Enggar kembali menekankan, resolusi terkait sawit yang dikeluarkan oleh Parlemen Eropa ini mengada-ada. Alasannya, banyak petani dan tenaga kerja yang cukup berar yang bergantung dari bisnis sawit di Indonesia ini. Sehingga, Enggar tidak mengerti, Hak Asasi Manusia (HAM) mana yang dilanggar oleh Indonesia dalam melakukan bisnis sawit ini.
"ISPO sudah kita lakukan, jadi terlalu mengada-ada kalau hal ini disampaikan di Parlemen Eropa walaupun non-binding," ujar Enggar. Dia khawatir Parlemen Indonesia akan melakukan hal yang sama terhadap produk-produk Eropa. Dampaknya, situasi perdagangan antar negara pun menjadi tidak kondusif akibat adanya perang dagang ini. (Baca: Indonesia Lanjutkan Perundingan Dagang dengan Empat Negara Eropa)
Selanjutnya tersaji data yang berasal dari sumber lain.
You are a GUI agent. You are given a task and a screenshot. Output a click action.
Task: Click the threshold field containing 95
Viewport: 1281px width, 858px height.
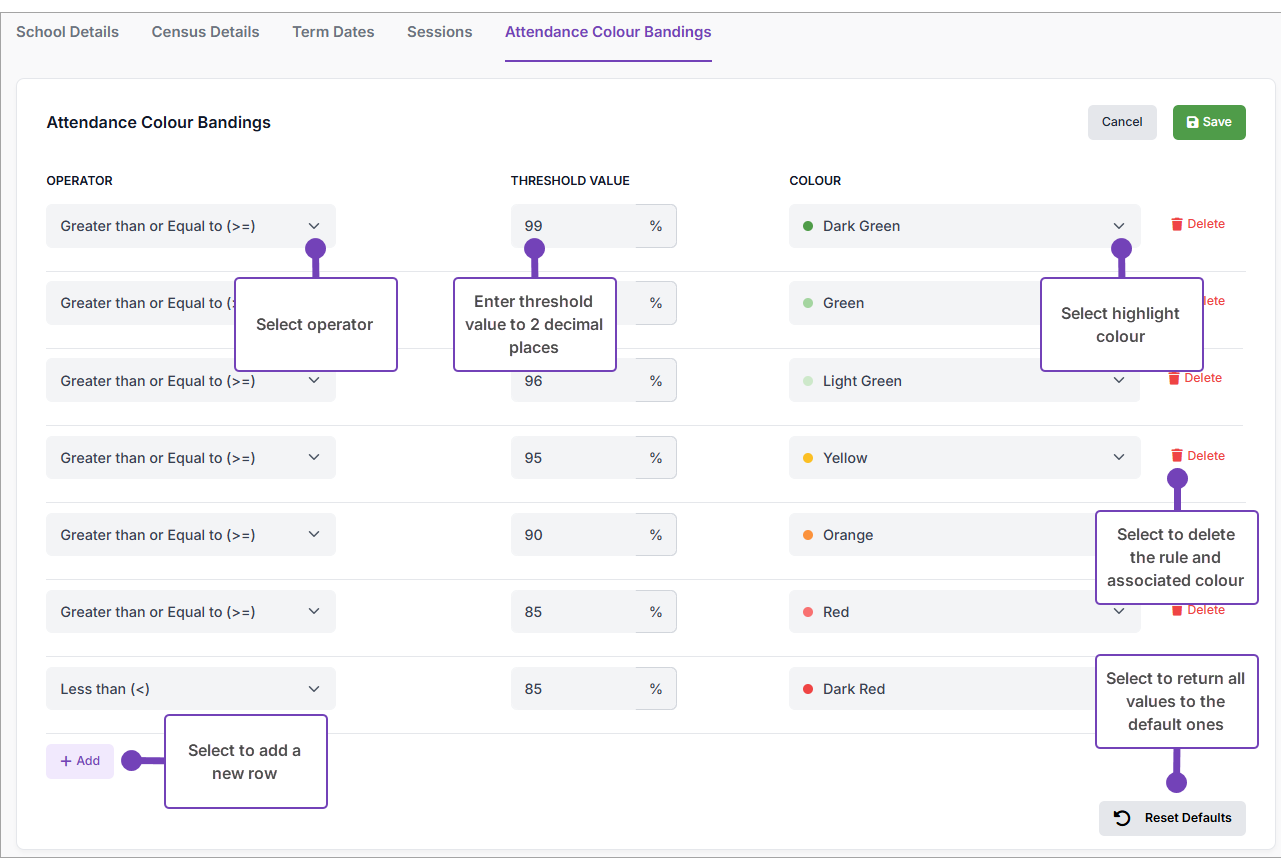pos(573,458)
Untuk meluruskan hal ini, Enggar mengatakan akan melakukan komunikasi dengan pihak lainnya seperti duta besar Uni Eropa. Selain itu, pemerintah juga membawa permasalahan ini ke seluruh forum-forum lembaga dunia seperti pertemuan G 20. Bahkan Menteri Lingkungan Hidup Siti Nurbaya dan Menteri Pertanian Amran Sulaiman juga menyampaikan protes keras. "Pemerintah akan mengambil langkah," ujarnya.
Menteri Luar Negeri Retno Marsudi menganggap resolusi ini merupakan tindakan diskriminatif dan berlawanan dengan posisi Uni Eropa sebagai champion of open, rules based free, and fair trade. "Resolusi ini juga menggunakan data dan informasi yang tidak akurat dan akuntabel, serta melalaikan pendekatan multi-stakeholders," kata Retno dalam keterangannya akhir pekan lalu.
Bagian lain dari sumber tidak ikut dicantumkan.